**Instructions for the task:** Reproduce the whole listing, keeping each word unchanged.
= Beginning of Section =
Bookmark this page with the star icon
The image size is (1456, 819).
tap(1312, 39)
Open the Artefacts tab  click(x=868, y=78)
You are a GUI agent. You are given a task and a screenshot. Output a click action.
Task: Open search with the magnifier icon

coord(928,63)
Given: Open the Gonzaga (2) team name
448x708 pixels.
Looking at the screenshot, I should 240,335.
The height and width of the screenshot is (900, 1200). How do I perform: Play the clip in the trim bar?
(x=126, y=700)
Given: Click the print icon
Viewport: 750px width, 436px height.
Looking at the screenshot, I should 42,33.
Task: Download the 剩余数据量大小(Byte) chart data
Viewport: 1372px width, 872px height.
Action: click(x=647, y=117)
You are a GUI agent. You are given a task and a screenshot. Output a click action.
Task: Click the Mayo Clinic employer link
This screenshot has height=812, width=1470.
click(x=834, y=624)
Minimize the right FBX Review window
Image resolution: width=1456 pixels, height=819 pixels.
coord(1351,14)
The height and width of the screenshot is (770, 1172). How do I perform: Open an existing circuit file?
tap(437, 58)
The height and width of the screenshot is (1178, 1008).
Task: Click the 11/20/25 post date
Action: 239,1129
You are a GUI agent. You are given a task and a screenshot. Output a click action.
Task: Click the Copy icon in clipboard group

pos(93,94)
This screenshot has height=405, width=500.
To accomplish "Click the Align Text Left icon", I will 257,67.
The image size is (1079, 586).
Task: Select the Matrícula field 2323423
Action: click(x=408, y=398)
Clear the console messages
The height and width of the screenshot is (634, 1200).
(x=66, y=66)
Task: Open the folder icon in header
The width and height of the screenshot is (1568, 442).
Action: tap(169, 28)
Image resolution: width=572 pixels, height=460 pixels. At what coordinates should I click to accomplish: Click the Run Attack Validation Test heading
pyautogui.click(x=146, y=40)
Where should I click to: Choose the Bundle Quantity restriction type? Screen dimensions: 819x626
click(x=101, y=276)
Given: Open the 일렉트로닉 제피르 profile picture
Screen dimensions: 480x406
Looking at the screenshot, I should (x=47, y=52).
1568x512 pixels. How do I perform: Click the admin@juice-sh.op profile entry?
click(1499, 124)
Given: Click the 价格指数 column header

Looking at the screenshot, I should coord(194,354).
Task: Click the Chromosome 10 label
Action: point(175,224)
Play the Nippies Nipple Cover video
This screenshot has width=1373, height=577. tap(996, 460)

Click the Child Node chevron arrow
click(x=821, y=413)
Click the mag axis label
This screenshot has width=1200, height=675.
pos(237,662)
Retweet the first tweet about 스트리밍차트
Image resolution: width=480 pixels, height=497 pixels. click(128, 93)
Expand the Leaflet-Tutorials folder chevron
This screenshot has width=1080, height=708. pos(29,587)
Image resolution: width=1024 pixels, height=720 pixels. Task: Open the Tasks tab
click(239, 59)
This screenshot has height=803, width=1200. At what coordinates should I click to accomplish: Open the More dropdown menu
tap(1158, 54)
= End of Section =
**Task solution:**
Bookmark this page with the star icon
The image size is (1456, 819).
tap(1312, 39)
Open the Artefacts tab  click(x=868, y=78)
You are a GUI agent. You are given a task and a screenshot. Output a click action.
Task: Open search with the magnifier icon

coord(928,63)
Given: Open the Gonzaga (2) team name
448x708 pixels.
Looking at the screenshot, I should 240,335.
The height and width of the screenshot is (900, 1200). How do I perform: Play the clip in the trim bar?
(x=126, y=700)
Given: Click the print icon
Viewport: 750px width, 436px height.
Looking at the screenshot, I should 42,33.
Task: Download the 剩余数据量大小(Byte) chart data
Viewport: 1372px width, 872px height.
Action: click(x=647, y=117)
You are a GUI agent. You are given a task and a screenshot. Output a click action.
Task: Click the Mayo Clinic employer link
This screenshot has height=812, width=1470.
click(x=834, y=624)
Minimize the right FBX Review window
Image resolution: width=1456 pixels, height=819 pixels.
coord(1351,14)
The height and width of the screenshot is (770, 1172). How do I perform: Open an existing circuit file?
tap(437, 58)
The height and width of the screenshot is (1178, 1008).
Task: Click the 11/20/25 post date
Action: 239,1129
You are a GUI agent. You are given a task and a screenshot. Output a click action.
Task: Click the Copy icon in clipboard group

pos(93,94)
This screenshot has height=405, width=500.
To accomplish "Click the Align Text Left icon", I will 257,67.
The image size is (1079, 586).
Task: Select the Matrícula field 2323423
Action: click(x=408, y=398)
Clear the console messages
The height and width of the screenshot is (634, 1200).
(x=66, y=66)
Task: Open the folder icon in header
The width and height of the screenshot is (1568, 442).
Action: tap(169, 28)
Image resolution: width=572 pixels, height=460 pixels. At what coordinates should I click to accomplish: Click the Run Attack Validation Test heading
pyautogui.click(x=146, y=40)
Where should I click to: Choose the Bundle Quantity restriction type? Screen dimensions: 819x626
click(x=101, y=276)
Given: Open the 일렉트로닉 제피르 profile picture
Screen dimensions: 480x406
Looking at the screenshot, I should (x=47, y=52).
1568x512 pixels. How do I perform: Click the admin@juice-sh.op profile entry?
click(1499, 124)
Given: Click the 价格指数 column header

Looking at the screenshot, I should coord(194,354).
Task: Click the Chromosome 10 label
Action: point(175,224)
Play the Nippies Nipple Cover video
This screenshot has width=1373, height=577. tap(996, 460)

Click the Child Node chevron arrow
click(x=821, y=413)
Click the mag axis label
This screenshot has width=1200, height=675.
pos(237,662)
Retweet the first tweet about 스트리밍차트
Image resolution: width=480 pixels, height=497 pixels. click(128, 93)
Expand the Leaflet-Tutorials folder chevron
This screenshot has width=1080, height=708. pos(29,587)
Image resolution: width=1024 pixels, height=720 pixels. Task: Open the Tasks tab
click(239, 59)
This screenshot has height=803, width=1200. At what coordinates should I click to accomplish: Open the More dropdown menu
tap(1158, 54)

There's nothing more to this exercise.